Grundsätzlich lässt sich festhalten, dass die Leipziger Buchmesse im März der etwas größere Spaß ist. Sie ist jünger, hipper, abwechslungsreicher und Antiquariate verkaufen stinknormale Bücher zum Spottpreis. Letzteres gibt es in Frankfurt nur außerhalb der Messe auf irgendeinem Platz neben der Straßenbahnhaltestelle, ich hab es erst am letzten Tag bei der Abfahrt entdeckt. Die Buchmesse in Frankfurt ist vielmehr auf Fachleute ausgerichtet. Wer irgendwie dazu gehört, darf sich jedoch auf interessante Diskussionen von Autor_innen über die Themen der Zeit (Russland oder Flucht zum Beispiel) freuen. Auch die Interviews sind durch das etwas kleinere Publikum auf Sitzgelegenheiten länger auszuhalten, als sie es in Leipzig im Stehen gewesen sind.

Diskursinteressierte finden sich also eher in Frankfurt wieder. Ein abwechslungsreiches Wochenende gestaltet sich in Leipzig dagegen besser und vor allem günstiger, auch außerhalb der Messe. Frankfurts Messe ist am Ende doch irgendwie mehr (geistige) Arbeit als reines Vergnügen. Daher freue ich mich jetzt erstmal auf den März in Leipzig. Aber nicht nur wegen der kostenlosen Garderobe.

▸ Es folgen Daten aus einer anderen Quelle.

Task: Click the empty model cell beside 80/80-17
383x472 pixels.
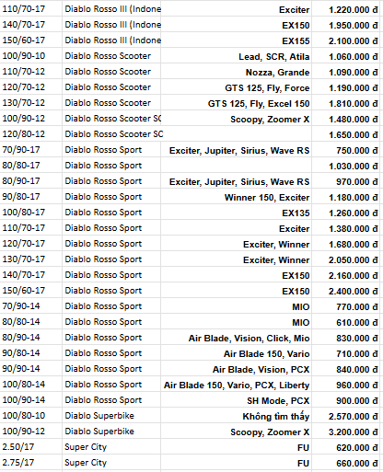Action: [236, 166]
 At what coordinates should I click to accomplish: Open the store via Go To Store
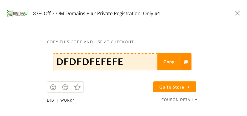coord(175,87)
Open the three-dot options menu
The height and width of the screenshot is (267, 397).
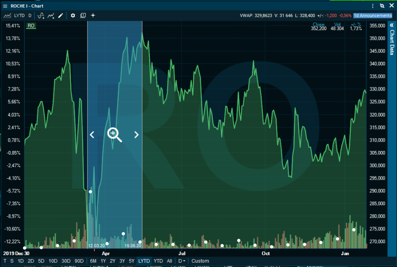(373, 6)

[Nachtrag 17.10.15: Der Samstag in Frankfurt ändert alles. Die Congress-Halle wird zur ComiCon, aber kleiner als in Leipzig. Endlich wird die Buchmesse jung und hipp. Und mit deutlich weniger pädophil anmutenden Fotografen. Einfach, weil die Messe eigentlich nicht für derarttige Subkulturen ausgerichtet ist, sie gehören jdoch irgendwie dazu. Wie in Leipzig ist es am Wochenende kaum auszuhalten. Gegenüber des taz.-Standes versperren 100 Leute den Gang, um Daniela Katzenberger beim Signieren zu begutachten, als sähen sie einen Gorilla im Zoo, der sich am Sack kratzt. Die Messe wird am Wochenende zum puren Stress. Mir wird die Leipziger Buchmesse am Werktag zum Sehnsuchtsort.]

Wer gilt als Fachbesucher Buchmesse?

Sie sind Fachbesucher*in, wenn Sie sich professionell mit Entwicklung, Herstellung, Produktion, Vertrieb, Vermittlung von gedruckten und elektronischen Medien sowie Kunst oder Antiquariat befassen oder im Bereich Bildung tätig sind.

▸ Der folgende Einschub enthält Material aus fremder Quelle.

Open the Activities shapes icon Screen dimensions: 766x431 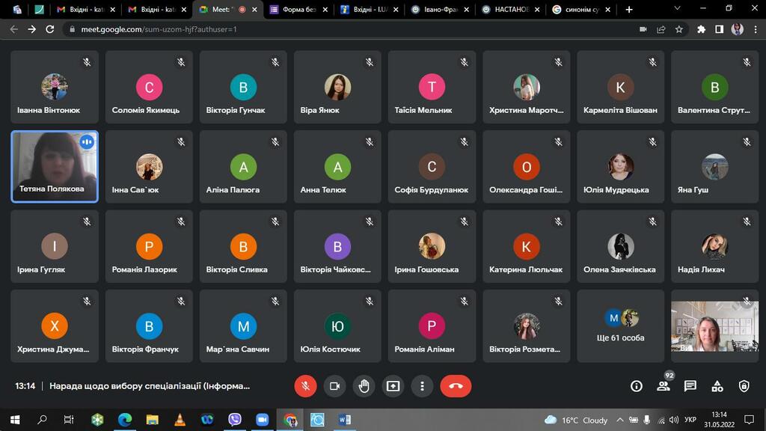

Welche Autoren sind auf der Leipziger Buchmesse 2022?

Der israelische Schriftsteller Tomer Gardi, Sachbuch-Autorin Uljana Wolf und Übersetzerin Anne Weber bekamen den Preis der Leipziger Buchmesse 2022.

Wer kommt zur Buchmesse 2022?

Anders als in der vergangenen Woche angekündigt, wird Olena Selenska, Ehefrau des ukrainischen Präsidenten Wolodymyr Selenskyi, persönlich an der Veranstaltung BRIGITTE LIVE auf der Frankfurter Buchmesse teilnehmen.

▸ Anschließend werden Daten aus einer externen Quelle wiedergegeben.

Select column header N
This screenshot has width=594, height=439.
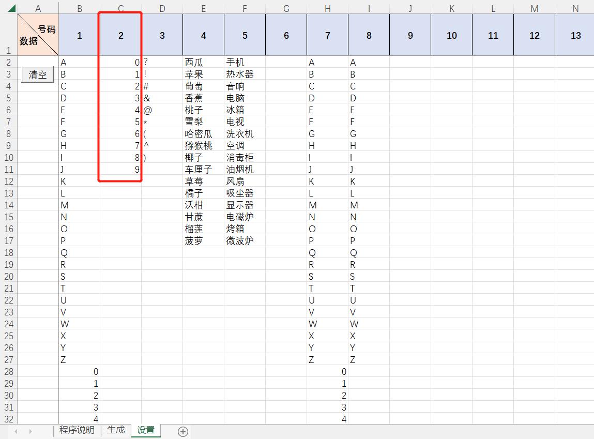[x=575, y=8]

Wie viele Besucher hat die Leipziger Buchmesse?

Besucher auf der Leipziger Buchmesse bis 2022. Im Jahr 2019 wurden rund 286.000 Besucher auf dem Messegelände in Leipzig gezählt und somit ein neuer Besucherrekord im betrachteten Zeitraum aufgestellt. In den Jahren 2020 bis 2022 musste die Leipziger Buchmesse aufgrund der Corona-Pandemie abgesagt werden.